La Escritura nos llama a vivir con discernimiento: evitar la improvisación de la necedad y abrazar una vida arraigada en la verdad revelada. Nuestro propósito se revela en la forma en que tratamos a los demás, en la forma en que manejamos el tiempo y en la manera en que respondemos a las situaciones difíciles. Si nos proponemos a seguir a Cristo, entonces cada área de nuestra existencia—relaciones, trabajo, finanzas, familia—se transformará en un testimonio de que la sabiduría de Dios guía nuestros pasos, aun cuando las circunstancias parezcan inciertas. El Señor quiere que levantemos la mirada hacia una meta mayor: vivir para la gloria de su reino, obedeciendo sus mandamientos y confiando en su gracia.

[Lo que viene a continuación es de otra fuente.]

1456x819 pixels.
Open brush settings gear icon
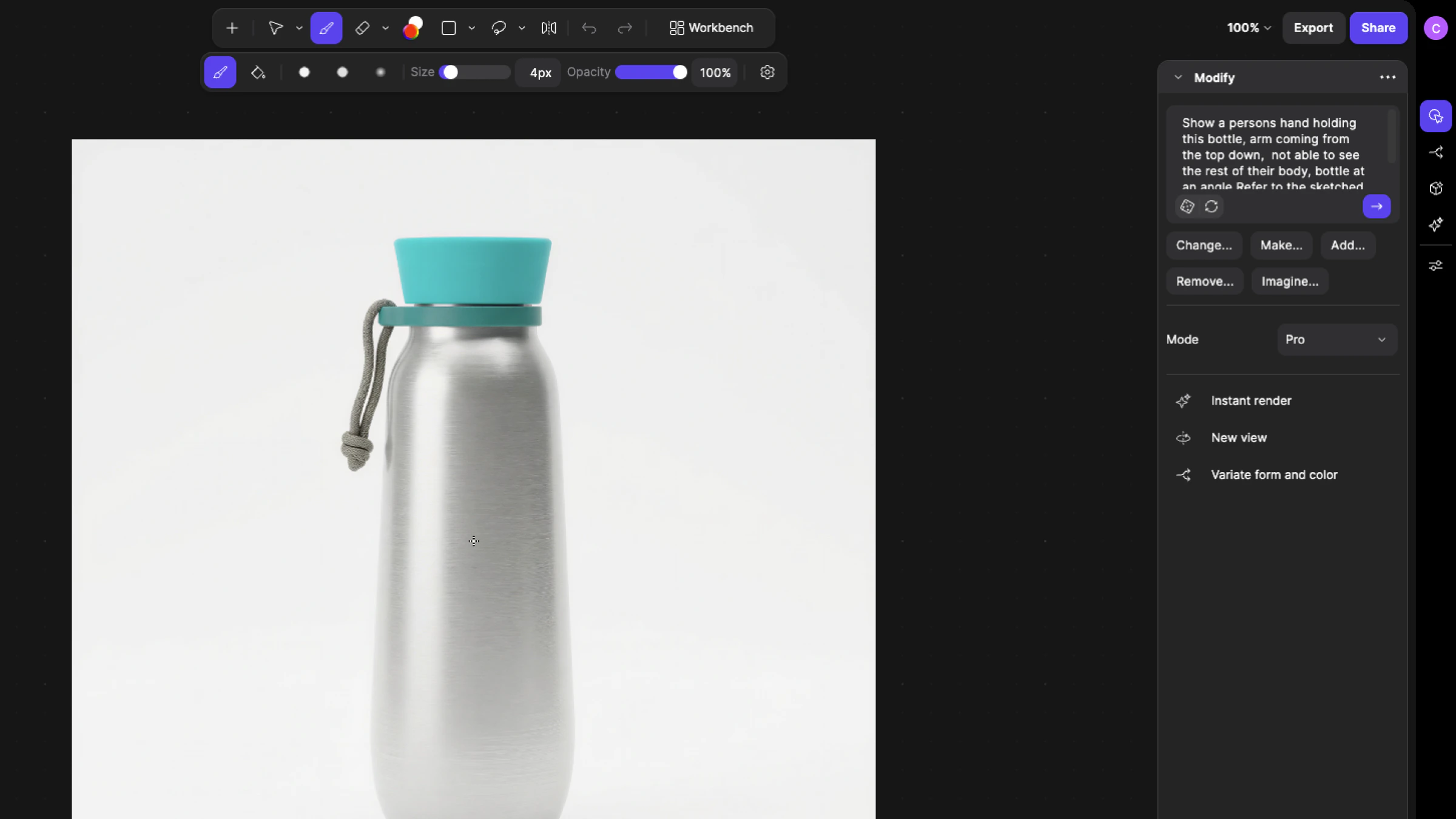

En este punto, la pregunta se vuelve personal: ¿qué es lo que guía tus días? Si tu propósito está centrado en la sabiduría que viene de Cristo, verás que las decisiones simples y las acciones cotidianas pueden volverse ofrendas de devoción. No se trata de realizar grandes hazañas por fama, sino de ser constantes en lo pequeño, en lo diario, en lo que parece insignificante. Hoy te invita a caminar con propósito, a fijar la mirada en Cristo, a buscar su voluntad y a vivir de manera que tu vida tenga coherencia entre lo que dices creer y lo que realmente haces. Que la gracia de Dios te fortalezca para vivir con propósito, con valentía y con gozo, sabiendo que tu vida valora y revela al Salvador que te llamó.